As Howard Springett argues (p36), there is no reason for complacency on regulation and sub-prime. But the chances of government meeting its annual target of 240,000 new homes look remote and that undersupply should act to support prices over the longer term.

Ministers also argue that previous crashes have been sparked by rising unemployment. That’s true in Britain, but unemployment is low in America and Ireland while house prices are plummeting. Meanwhile, the labour market in 2018, with millions more on temporary and part-time contracts and in self-employment, is very different from that of 1990.

And that is not the only thing that is untested by previous experience of a recession.
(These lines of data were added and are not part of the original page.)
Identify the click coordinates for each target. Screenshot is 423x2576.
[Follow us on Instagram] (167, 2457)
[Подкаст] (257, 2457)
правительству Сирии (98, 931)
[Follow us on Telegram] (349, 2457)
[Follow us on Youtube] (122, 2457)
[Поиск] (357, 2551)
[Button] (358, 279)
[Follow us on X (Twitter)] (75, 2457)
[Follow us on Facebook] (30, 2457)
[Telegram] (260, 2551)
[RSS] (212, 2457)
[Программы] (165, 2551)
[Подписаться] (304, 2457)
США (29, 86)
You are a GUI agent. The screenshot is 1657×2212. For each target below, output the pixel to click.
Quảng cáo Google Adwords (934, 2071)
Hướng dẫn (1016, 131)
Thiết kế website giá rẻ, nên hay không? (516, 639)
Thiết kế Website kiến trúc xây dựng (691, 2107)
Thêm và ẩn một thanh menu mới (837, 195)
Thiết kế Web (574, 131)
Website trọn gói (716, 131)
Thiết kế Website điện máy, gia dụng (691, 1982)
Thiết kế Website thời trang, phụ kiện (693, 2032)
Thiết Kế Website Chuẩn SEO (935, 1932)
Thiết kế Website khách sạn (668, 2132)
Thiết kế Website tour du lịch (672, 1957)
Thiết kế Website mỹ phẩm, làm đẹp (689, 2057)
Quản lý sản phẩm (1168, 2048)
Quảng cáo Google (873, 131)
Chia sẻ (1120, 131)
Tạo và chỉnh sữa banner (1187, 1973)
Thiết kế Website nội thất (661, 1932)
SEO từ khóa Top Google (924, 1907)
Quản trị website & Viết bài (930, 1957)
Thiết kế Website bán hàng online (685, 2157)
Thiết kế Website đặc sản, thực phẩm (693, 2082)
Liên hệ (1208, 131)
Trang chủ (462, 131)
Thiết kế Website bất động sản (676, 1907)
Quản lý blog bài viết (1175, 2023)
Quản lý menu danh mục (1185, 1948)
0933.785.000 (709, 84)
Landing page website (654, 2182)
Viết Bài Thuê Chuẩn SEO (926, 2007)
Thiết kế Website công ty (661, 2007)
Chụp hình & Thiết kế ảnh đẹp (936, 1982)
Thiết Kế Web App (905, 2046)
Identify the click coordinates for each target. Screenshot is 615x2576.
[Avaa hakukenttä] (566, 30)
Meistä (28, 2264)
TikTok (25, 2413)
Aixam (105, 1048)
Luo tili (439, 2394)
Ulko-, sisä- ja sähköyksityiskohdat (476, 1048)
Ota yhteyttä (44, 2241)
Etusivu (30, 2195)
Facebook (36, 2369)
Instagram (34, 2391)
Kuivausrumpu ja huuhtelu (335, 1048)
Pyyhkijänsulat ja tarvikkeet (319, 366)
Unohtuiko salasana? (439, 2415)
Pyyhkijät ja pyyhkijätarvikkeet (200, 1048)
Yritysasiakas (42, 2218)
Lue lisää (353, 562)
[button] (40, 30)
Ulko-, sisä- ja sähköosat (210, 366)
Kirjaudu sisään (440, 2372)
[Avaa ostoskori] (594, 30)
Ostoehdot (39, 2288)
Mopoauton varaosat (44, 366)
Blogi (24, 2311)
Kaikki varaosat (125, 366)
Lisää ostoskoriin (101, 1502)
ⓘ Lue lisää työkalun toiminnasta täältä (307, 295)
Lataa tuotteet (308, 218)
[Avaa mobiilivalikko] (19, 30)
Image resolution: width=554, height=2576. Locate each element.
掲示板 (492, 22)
The same is true of anyone much under 35, of the sub-prime sector and, especially, of buy to let, which has grown from nothing to a million mortgages since 1997.

Stabilising force

Market optimists argue that buy to let could help to stabilise things since rental demand will be boosted by people who cannot afford to buy. However, rising house prices have already reduced the rental yield on a buy-to-let investment below the return available from a high-interest savings account – the profit comes from capital growth. Research by the credit rating agency Fitch suggests that a buy-to-let investor buying with a 75 per cent mortgage needs house prices to rise by 3 per cent a year before they make any money. If house prices fall by 5 per cent a year that same investor will have lost all their investment within three years.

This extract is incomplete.